Below are the entries; determine how many of their lines contain the string "output" and give that figure alone.

- [GIVEN DATA]:
--------------------
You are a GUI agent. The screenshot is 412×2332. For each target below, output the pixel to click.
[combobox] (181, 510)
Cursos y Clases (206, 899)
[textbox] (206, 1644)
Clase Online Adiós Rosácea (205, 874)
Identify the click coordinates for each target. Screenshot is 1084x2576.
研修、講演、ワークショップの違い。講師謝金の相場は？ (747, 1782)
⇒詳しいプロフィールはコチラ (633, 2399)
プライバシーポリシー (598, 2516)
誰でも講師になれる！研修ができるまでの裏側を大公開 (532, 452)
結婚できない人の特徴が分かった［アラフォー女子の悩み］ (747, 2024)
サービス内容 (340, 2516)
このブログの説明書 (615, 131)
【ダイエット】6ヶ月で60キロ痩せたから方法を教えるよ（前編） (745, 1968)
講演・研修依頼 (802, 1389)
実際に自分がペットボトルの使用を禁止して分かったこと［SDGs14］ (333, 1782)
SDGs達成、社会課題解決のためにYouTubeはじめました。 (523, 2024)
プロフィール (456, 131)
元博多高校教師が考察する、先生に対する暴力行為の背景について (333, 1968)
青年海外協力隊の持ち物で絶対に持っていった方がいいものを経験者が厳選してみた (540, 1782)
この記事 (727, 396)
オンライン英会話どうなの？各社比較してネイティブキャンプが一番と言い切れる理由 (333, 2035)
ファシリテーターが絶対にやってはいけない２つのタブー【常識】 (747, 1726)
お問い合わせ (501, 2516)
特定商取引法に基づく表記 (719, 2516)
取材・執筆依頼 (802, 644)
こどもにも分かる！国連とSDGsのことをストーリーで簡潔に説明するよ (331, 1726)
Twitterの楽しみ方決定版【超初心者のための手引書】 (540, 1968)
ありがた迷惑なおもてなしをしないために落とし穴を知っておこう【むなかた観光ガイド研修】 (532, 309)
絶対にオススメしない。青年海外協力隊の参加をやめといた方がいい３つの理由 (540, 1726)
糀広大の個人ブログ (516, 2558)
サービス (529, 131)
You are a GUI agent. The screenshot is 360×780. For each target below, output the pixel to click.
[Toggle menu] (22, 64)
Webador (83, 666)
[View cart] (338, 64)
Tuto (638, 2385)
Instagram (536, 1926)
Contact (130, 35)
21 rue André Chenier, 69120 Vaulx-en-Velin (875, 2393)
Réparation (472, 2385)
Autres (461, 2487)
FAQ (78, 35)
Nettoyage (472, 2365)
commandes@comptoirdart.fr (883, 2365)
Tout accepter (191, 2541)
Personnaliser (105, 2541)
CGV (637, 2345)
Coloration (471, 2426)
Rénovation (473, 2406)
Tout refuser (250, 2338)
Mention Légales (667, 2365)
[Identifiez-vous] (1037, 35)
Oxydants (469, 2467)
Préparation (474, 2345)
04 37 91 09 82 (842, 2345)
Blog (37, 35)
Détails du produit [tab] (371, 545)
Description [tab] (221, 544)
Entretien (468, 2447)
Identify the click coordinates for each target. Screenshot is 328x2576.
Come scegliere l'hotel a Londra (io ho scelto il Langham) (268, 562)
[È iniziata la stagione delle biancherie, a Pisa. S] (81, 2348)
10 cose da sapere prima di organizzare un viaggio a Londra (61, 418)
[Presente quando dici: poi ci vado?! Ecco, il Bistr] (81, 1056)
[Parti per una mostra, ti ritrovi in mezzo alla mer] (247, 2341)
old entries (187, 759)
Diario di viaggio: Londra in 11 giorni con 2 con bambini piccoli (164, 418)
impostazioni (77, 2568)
--------------------
- [ANSWER TO THIS PROBLEM]: 2